わが国における農作物の冷害の原因の一つに霜害がある。霜害の発生には氷核細菌と呼ばれる微生物が関与しており、それ自身が氷核となって凍結を起こさせる。このようにして形成された氷晶が成長して植物の組織を破壊し、ついには死に至らしめるのである。本論文では、静岡県の茶畑から単離された氷核細菌Erwinia ananas IN-10を研究対象とし、その氷核活性を阻害する物質を開発すること、どのような分子機構で水を凍らせるかを明らかにするため、氷核蛋白質をコードする遺伝子を単離してその構造を解析すること、また、この遺伝子を大腸菌及び食用酵母で発現させて氷核蛋白質を生産し、食品加工の場でのその活用を図ること等を目的として行った研究成果を述べたものである。

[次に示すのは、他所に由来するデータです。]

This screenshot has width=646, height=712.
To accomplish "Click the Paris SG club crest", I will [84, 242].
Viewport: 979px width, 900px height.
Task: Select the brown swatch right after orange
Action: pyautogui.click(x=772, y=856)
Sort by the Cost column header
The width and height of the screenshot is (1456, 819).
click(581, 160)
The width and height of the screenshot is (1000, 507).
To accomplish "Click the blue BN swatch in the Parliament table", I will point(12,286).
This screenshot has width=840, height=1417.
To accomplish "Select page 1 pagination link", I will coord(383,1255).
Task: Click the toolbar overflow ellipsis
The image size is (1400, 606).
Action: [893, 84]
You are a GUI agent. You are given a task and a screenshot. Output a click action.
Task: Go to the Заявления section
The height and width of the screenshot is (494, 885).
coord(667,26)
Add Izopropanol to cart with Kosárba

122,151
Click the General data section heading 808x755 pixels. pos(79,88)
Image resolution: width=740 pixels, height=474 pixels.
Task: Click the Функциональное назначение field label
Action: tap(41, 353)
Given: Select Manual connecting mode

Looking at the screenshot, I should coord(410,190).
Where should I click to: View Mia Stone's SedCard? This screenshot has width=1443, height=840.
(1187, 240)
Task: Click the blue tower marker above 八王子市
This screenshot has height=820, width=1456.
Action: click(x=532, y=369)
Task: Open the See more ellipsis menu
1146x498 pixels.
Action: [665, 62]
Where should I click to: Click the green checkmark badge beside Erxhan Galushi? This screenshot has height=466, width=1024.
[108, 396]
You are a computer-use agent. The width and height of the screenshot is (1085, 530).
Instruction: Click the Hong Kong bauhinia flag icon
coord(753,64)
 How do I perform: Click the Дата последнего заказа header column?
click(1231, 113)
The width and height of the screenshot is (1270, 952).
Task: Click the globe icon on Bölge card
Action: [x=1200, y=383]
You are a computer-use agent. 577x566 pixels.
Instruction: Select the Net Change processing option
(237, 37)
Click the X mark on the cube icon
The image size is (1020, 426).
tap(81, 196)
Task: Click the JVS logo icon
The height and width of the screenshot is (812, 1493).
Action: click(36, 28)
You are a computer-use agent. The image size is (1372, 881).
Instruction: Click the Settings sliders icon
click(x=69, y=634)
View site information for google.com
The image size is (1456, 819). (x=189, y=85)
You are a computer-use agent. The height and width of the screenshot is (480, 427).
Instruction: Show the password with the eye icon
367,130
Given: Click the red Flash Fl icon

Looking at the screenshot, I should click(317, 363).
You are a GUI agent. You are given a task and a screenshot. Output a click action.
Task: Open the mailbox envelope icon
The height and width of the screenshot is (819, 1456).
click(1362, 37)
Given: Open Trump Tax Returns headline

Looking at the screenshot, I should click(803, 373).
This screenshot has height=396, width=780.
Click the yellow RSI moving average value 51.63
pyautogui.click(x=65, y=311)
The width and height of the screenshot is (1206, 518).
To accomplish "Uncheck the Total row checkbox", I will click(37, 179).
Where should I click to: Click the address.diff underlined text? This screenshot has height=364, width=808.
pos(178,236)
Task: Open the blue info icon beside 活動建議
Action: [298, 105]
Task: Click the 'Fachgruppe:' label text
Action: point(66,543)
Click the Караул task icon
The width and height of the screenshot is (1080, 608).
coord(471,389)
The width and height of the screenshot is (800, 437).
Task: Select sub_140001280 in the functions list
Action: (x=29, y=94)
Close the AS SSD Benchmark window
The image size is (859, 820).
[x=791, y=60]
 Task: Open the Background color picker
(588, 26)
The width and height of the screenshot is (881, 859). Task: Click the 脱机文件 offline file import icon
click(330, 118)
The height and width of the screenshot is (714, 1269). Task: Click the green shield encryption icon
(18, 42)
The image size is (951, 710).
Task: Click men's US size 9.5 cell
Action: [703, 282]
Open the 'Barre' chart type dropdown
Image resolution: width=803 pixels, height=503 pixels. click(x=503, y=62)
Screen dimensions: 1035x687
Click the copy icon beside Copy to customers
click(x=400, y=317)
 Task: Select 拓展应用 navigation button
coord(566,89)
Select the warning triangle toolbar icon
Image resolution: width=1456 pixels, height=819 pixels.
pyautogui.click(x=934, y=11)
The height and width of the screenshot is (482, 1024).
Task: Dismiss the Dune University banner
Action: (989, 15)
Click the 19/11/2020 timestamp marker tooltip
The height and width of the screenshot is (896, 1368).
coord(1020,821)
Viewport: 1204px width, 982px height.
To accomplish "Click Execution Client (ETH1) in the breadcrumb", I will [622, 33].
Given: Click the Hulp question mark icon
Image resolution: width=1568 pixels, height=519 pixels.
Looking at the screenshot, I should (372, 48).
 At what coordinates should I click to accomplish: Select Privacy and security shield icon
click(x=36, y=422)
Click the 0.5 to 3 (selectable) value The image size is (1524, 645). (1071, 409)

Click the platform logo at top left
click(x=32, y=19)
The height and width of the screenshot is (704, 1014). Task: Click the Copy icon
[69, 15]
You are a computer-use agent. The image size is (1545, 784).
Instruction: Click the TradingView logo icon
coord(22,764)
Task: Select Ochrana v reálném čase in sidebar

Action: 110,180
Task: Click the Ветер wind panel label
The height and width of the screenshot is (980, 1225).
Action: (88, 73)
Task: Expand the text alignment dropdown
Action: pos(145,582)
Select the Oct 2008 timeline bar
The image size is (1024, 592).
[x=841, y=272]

　第1章では、氷核蛋白質をコードする遺伝子のクローニングと構造解析について述べている。まず、Erwinia ananas IN-10のDNAを制限酵素Sau3A Iで部分消化し、 EMBL3に組み込み約15,000個のプラークからなるライブラリーを作製した。既に報告のある氷核細菌Pseudomonas syringaeの氷核遺伝子inaZの繰り返しモチーフであるAGYGSTLTに相当するオリゴヌクレオチド(24mer)をプローブとしてスクリーニングした結果、約20個の陽性クローンを得た。このうちの最長クローンを大腸菌に組み込んだところ、氷核活性を示したことから、これらは氷核蛋白質をコードする遺伝子と判定し、inaAと命名した。inaA遺伝子は全長約4,000Kbpであり、1,322残基のアミノ酸をコードするopen reading frameを含んでいた(Fig.1)。inaA蛋白質は開始Metから161アミノ酸(N-domain)の後ろに、16アミノ酸を1単位とする70回の繰り返し構造(R-domain)を有し、その後ろに41アミノ酸(C-domain)が存在した。ここにはシグナルペプチド及びトランスメンブラン様の構造は含まれていなかった。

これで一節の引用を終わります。